## WHAT THE TASK ASKS
Give each entry back by retyping it exactly as written.

··· AVAILABLE DATA ···

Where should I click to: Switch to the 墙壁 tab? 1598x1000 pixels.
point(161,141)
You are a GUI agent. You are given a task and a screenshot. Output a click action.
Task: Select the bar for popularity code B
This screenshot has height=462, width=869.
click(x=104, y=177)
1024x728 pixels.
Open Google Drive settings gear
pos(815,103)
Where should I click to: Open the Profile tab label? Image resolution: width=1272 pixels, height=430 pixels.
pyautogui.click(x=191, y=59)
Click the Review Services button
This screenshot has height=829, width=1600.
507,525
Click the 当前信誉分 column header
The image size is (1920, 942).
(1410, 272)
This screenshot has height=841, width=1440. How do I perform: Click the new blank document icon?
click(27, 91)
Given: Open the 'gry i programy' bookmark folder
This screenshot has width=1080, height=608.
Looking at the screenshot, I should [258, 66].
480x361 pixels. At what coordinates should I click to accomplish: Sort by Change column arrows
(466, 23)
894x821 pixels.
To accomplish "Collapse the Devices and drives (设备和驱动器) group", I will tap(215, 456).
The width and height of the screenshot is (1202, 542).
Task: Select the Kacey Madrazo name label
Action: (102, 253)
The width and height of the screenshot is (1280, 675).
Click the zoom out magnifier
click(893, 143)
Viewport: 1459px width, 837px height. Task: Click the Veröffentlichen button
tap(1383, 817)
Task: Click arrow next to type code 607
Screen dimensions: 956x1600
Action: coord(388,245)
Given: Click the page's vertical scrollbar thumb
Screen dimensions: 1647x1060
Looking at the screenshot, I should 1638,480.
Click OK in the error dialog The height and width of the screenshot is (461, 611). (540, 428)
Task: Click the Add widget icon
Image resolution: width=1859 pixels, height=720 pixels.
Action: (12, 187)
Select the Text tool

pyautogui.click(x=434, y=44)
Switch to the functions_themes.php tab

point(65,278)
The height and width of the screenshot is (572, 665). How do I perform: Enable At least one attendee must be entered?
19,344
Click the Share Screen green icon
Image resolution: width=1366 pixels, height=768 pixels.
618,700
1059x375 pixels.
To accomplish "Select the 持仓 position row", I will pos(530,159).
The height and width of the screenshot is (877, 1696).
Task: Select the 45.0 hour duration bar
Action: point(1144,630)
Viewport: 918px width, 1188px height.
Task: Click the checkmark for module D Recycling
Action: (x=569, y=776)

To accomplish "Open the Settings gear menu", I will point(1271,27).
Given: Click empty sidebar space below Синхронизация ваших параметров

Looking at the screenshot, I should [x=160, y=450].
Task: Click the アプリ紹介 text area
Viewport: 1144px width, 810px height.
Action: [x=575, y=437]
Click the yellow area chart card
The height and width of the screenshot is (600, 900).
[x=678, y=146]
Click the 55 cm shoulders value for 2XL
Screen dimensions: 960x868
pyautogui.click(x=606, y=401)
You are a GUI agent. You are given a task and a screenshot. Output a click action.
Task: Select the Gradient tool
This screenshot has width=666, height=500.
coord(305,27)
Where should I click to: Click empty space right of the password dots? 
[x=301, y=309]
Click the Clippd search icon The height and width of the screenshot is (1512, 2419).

···

## OUTPUT OF THE TASK
Where should I click to: Switch to the 墙壁 tab? 1598x1000 pixels.
point(161,141)
You are a GUI agent. You are given a task and a screenshot. Output a click action.
Task: Select the bar for popularity code B
This screenshot has height=462, width=869.
click(x=104, y=177)
1024x728 pixels.
Open Google Drive settings gear
pos(815,103)
Where should I click to: Open the Profile tab label? Image resolution: width=1272 pixels, height=430 pixels.
pyautogui.click(x=191, y=59)
Click the Review Services button
This screenshot has height=829, width=1600.
507,525
Click the 当前信誉分 column header
The image size is (1920, 942).
(1410, 272)
This screenshot has height=841, width=1440. How do I perform: Click the new blank document icon?
click(27, 91)
Given: Open the 'gry i programy' bookmark folder
This screenshot has width=1080, height=608.
Looking at the screenshot, I should [258, 66].
480x361 pixels. At what coordinates should I click to accomplish: Sort by Change column arrows
(466, 23)
894x821 pixels.
To accomplish "Collapse the Devices and drives (设备和驱动器) group", I will tap(215, 456).
The width and height of the screenshot is (1202, 542).
Task: Select the Kacey Madrazo name label
Action: (102, 253)
The width and height of the screenshot is (1280, 675).
Click the zoom out magnifier
click(893, 143)
Viewport: 1459px width, 837px height. Task: Click the Veröffentlichen button
tap(1383, 817)
Task: Click arrow next to type code 607
Screen dimensions: 956x1600
Action: coord(388,245)
Given: Click the page's vertical scrollbar thumb
Screen dimensions: 1647x1060
Looking at the screenshot, I should 1638,480.
Click OK in the error dialog The height and width of the screenshot is (461, 611). (540, 428)
Task: Click the Add widget icon
Image resolution: width=1859 pixels, height=720 pixels.
Action: (12, 187)
Select the Text tool

pyautogui.click(x=434, y=44)
Switch to the functions_themes.php tab

point(65,278)
The height and width of the screenshot is (572, 665). How do I perform: Enable At least one attendee must be entered?
19,344
Click the Share Screen green icon
Image resolution: width=1366 pixels, height=768 pixels.
618,700
1059x375 pixels.
To accomplish "Select the 持仓 position row", I will pos(530,159).
The height and width of the screenshot is (877, 1696).
Task: Select the 45.0 hour duration bar
Action: point(1144,630)
Viewport: 918px width, 1188px height.
Task: Click the checkmark for module D Recycling
Action: (x=569, y=776)

To accomplish "Open the Settings gear menu", I will point(1271,27).
Given: Click empty sidebar space below Синхронизация ваших параметров

Looking at the screenshot, I should [x=160, y=450].
Task: Click the アプリ紹介 text area
Viewport: 1144px width, 810px height.
Action: [x=575, y=437]
Click the yellow area chart card
The height and width of the screenshot is (600, 900).
[x=678, y=146]
Click the 55 cm shoulders value for 2XL
Screen dimensions: 960x868
pyautogui.click(x=606, y=401)
You are a GUI agent. You are given a task and a screenshot. Output a click action.
Task: Select the Gradient tool
This screenshot has width=666, height=500.
coord(305,27)
Where should I click to: Click empty space right of the password dots? 
[x=301, y=309]
Click the Clippd search icon The height and width of the screenshot is (1512, 2419).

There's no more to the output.